_REQUIRED ACTION 1_.
In the article on online shopping during the coronavirus lockdown, how would you say this sentence in Spanish: "One-third of shoppers said they are now buying products online they had previously purchased exclusively in physical stores."
_REQUIRED ACTION 2_.
Could you retype the article on lockdown online shopping from "But according to" to "than normal levels." with no changes at all?
_REQUIRED ACTION 3_.
What comes next in the article on online shopping during the coronavirus lockdown? Write a continuation that picks up after its final sentence.

─── SELECTED PASSAGE

Consumers are switching to online shopping at a “phenomenal” rate during the coronavirus lockdown, new research has revealed.

Four in 10 people said they are now doing more shopping through digital channels in order to avoid shops during the pandemic, up from 16% just two weeks ago.

One-third of shoppers said they are now buying products online they had previously purchased exclusively in physical stores.

But according to research from Retail Economics and law firm Squire Patton Boggs, consumers are often having trouble completing online orders.

A third of respondents said they had experienced technical issues on retailers’ websites and could not purchase what they needed as a result. A further 11% said they found the online shopping experience “frustrating” but were ultimately able to buy what they needed.

Grocery retailers have struggled to cope with the increased demand for online orders. Ocado admitted this week it could not meet “unprecedented demand” for its services as it does not have the capacity to deal with order numbers that had surged to “10 times higher” than normal levels.

Those shopping for food online at other retailers, including  Tesco, Sainsbury’s and Asda, are having to wait longer than usual for orders to be delivered to their doors.

Meanwhile, a number of non-food retailers, including Next, TK Maxx and The Perfume Shop, have ceased trading online during the pandemic. Unions are putting pressure on other businesses such as Asos and Boohoo to follow suit.

Although such moves were driven by the need to protect their staff, demand for discretionary items like clothing and perfume also appears to be falling.

──────
─── AVAILABLE DATA

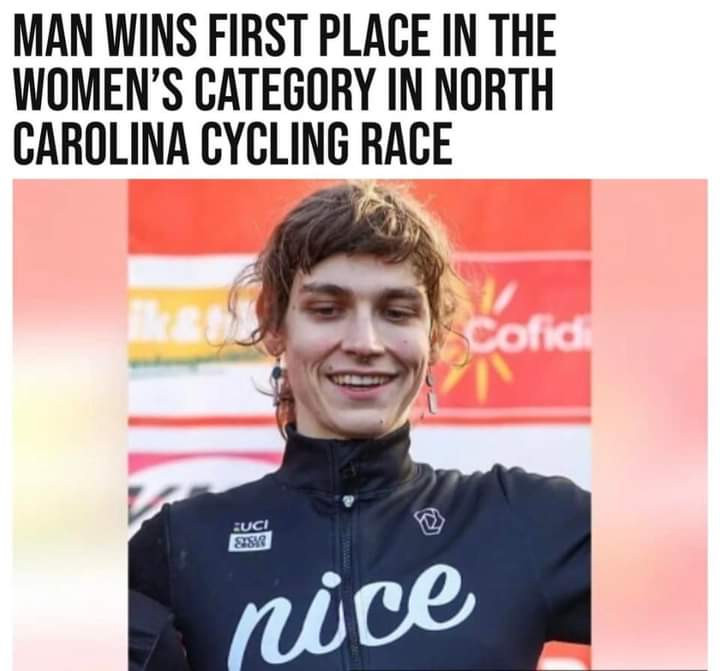Click the blurred margin beside the yellow-green banner
Screen dimensions: 720x671
[x=70, y=423]
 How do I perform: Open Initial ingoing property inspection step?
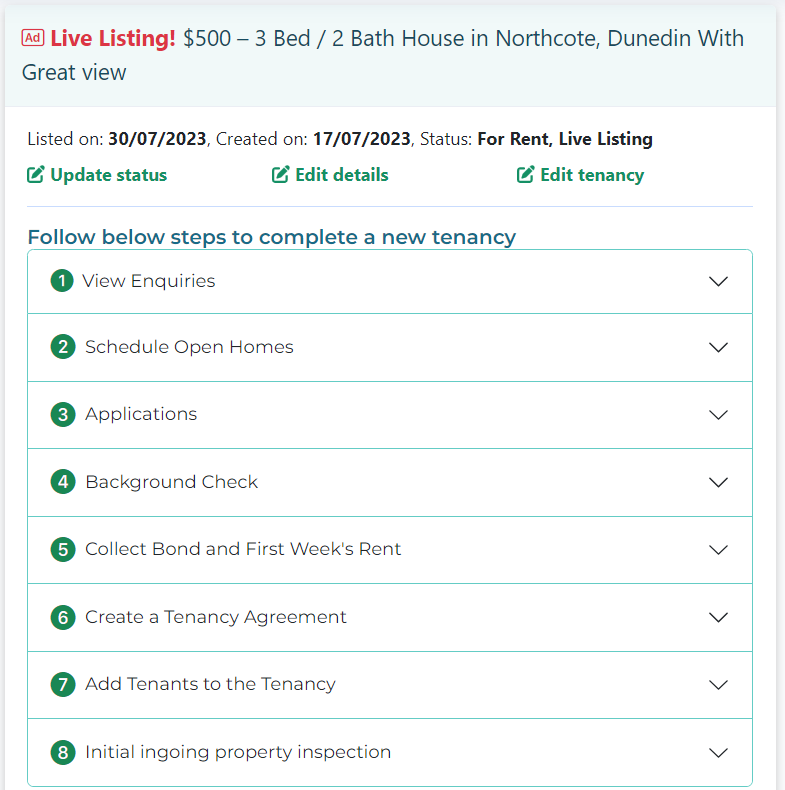(238, 752)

──────

_TASK RESPONSE 1_.
Un tercio de los compradores dijo que ahora compra en línea productos que antes adquiría exclusivamente en tiendas físicas.

_TASK RESPONSE 2_.
But according to research from Retail Economics and law firm Squire Patton Boggs, consumers are often having trouble completing online orders.

A third of respondents said they had experienced technical issues on retailers’ websites and could not purchase what they needed as a result. A further 11% said they found the online shopping experience “frustrating” but were ultimately able to buy what they needed.

Grocery retailers have struggled to cope with the increased demand for online orders. Ocado admitted this week it could not meet “unprecedented demand” for its services as it does not have the capacity to deal with order numbers that had surged to “10 times higher” than normal levels.

_TASK RESPONSE 3_.
According to the Retail Economics data, 72% of people said they were shunning spending on items such as apparel, electricals and homewares during the lockdown.

The reining in of such spending is seemingly being driven by the collapse of consumer confidence. More than half of consumers surveyed (56%) said they are worried about their personal finances and have little to no savings – 29% said that they have no savings or are in debt.

Retail Economics chief executive Richard Lim said: “Fears about the impact of the virus has knocked consumer confidence for six. The impact on jobs, the economy and the health of the nation has shifted consumers into a survival mindset, focusing on essentials and shunning discretionary purchases – particularly clothing, homewares and electricals.

“With the lockdown coming into force and only essential retail operators open for business across high streets, the shift towards online shopping has been phenomenal. It has opened up new shopping experiences for many who have previously only shopped for certain products in-store, and it will be interesting to see if this shift in behaviour sticks when we transition to more normal times.”